§ **Instruction**
Please copy out everything from the line containing "This screenshot has" down to the line containing "(x=99, y=37)", both included, without changing anything and with the pictures left out.

§ **Recorded information**
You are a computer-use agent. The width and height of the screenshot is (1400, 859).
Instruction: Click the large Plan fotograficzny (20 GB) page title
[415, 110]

* * *

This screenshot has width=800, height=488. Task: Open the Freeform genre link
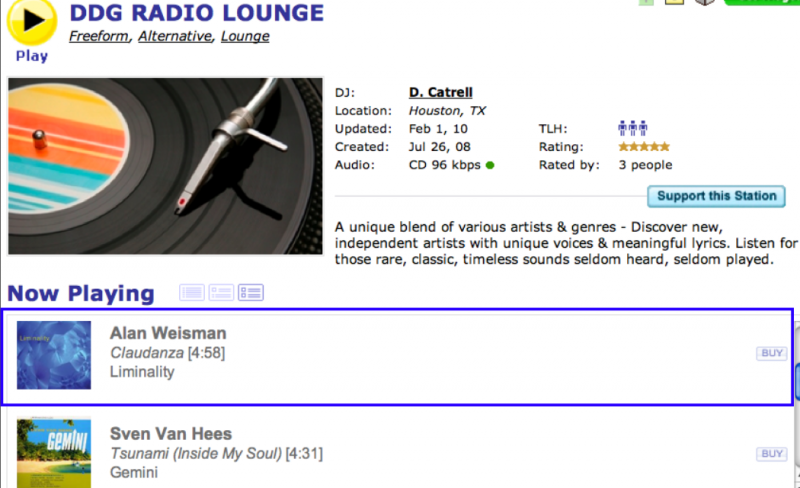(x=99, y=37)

* * *

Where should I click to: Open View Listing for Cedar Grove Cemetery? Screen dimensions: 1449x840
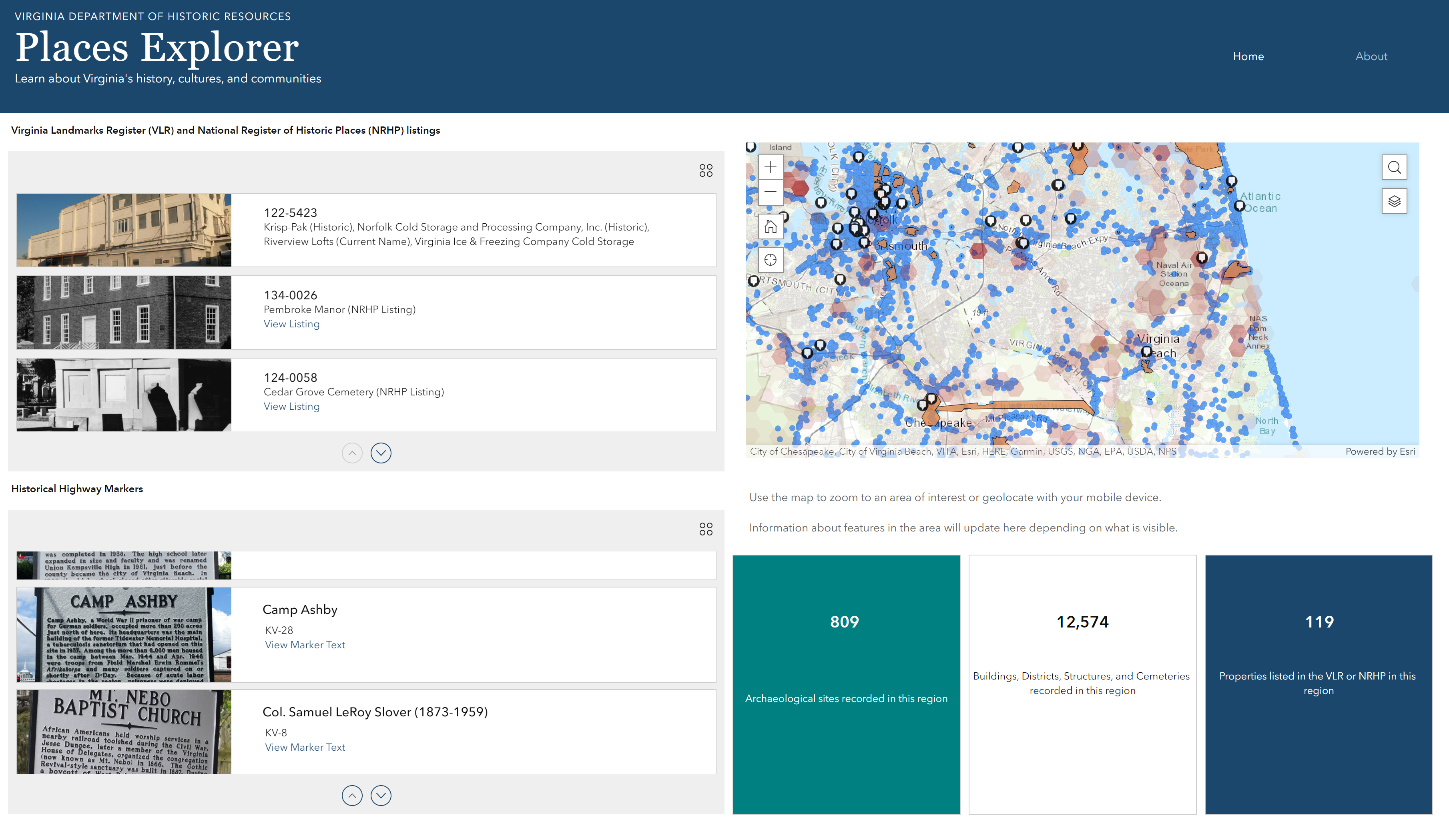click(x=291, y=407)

§ **Result below**
This screenshot has width=800, height=488. Task: Open the Freeform genre link
(x=99, y=37)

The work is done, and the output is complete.